Of all the boxers in Tokyo, American Richard Torrez Jr, must be one of the most interesting, mainly because he doesn’t fit the stereotype of dim, impoverished fighter.
Torrez, who at 6-1 and 200 pounds is among the smallest boxers in the superheavyweight division at the Olympics, is in the semis against Kamshybek Kunkabayev of Kazakhstani on Wednesday.
If he doesn’t turn pro in boxing, Torrez will have plenty of options. An amateur magician, he said he’s been taking a deck of cards with him while walking around the Olympic Village.

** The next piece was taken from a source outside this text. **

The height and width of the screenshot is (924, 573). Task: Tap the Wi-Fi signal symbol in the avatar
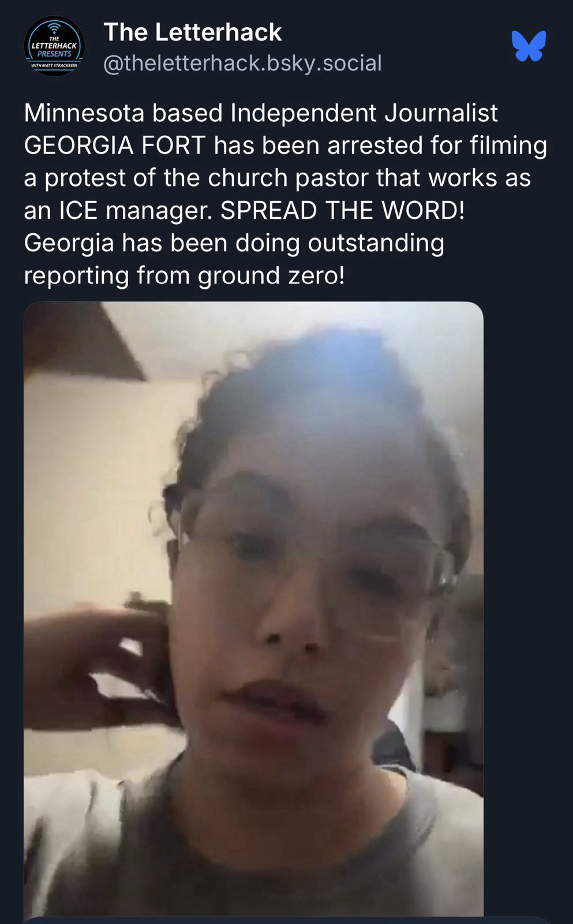(54, 29)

“I just learned a new magic trick,’’ he said. “It’s a good way to break the ice and exchange pins. It’s really cool in the Olympic village.’’
Torrez is definitely not all brawn. The 22-years-old Californian graduated from high school as valedictorian. He was on the chess team and in the robotics club in high school. He enjoys listening to classical music before his training sessions and fights and keeps a dream journal. He also posts YouTube videos celebrating his love for engineering.

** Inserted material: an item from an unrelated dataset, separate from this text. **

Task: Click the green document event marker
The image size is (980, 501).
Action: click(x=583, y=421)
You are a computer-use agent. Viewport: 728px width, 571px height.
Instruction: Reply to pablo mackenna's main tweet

In fact, Torrez was set to head off for California Polytechnic State University after graduating from high school in 2017 when USA Boxing invited him to camp in Colorado Springs, Colorado.

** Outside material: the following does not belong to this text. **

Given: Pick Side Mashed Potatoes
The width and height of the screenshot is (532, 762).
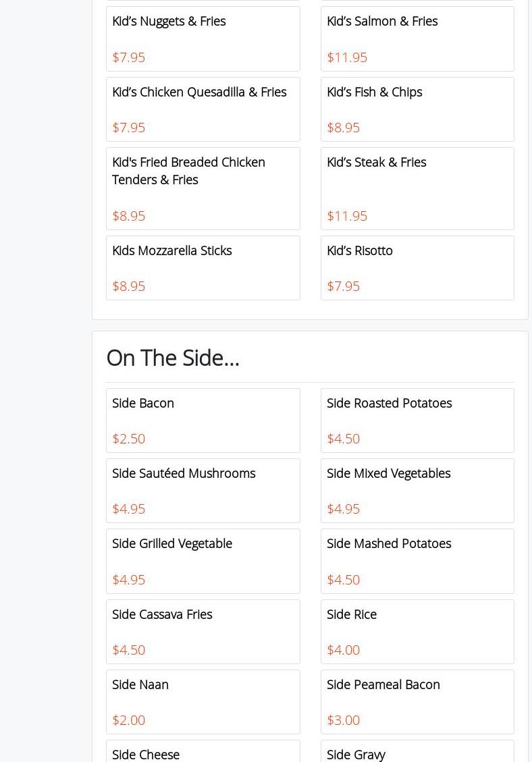Looking at the screenshot, I should coord(417,560).
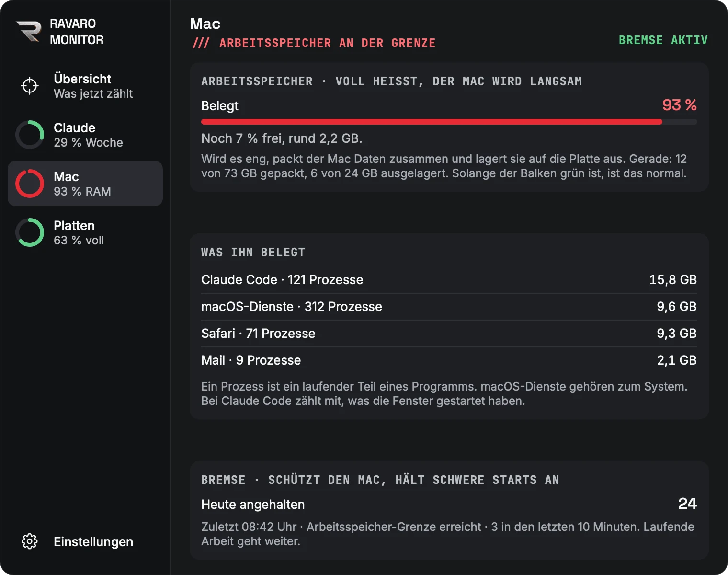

So he talked to his parents, both educators who had instilled in him the importance of education. “They said you can always go back to college,’’ Torrez said. Boxing, as much as education, is in his DNA. His father fought for the US team but never made it to the Olympics. His grandfather was a boxer too.
“Boxing is known as the sweet science,” Torrez said. “People call it a chess match; you know? It’s a thinking game. So I do think a lot of boxers have this in them. I just think they don’t show it in the same ways I do.’’
Torrez thinks he is a gold-medal calibre boxer and is trying to become the first American super heavyweight to win an Olympic medal since Tyrell Biggs did it in 1984.
“I may not be the fastest," Torrez said. “I may not be the strongest. But I am one of the most conditioned." And he’s probably the only boxer who likes to quote Gandhi.
“I’m really into that Gandhi saying: Live as if you were to die today, learn as if you were to live forever."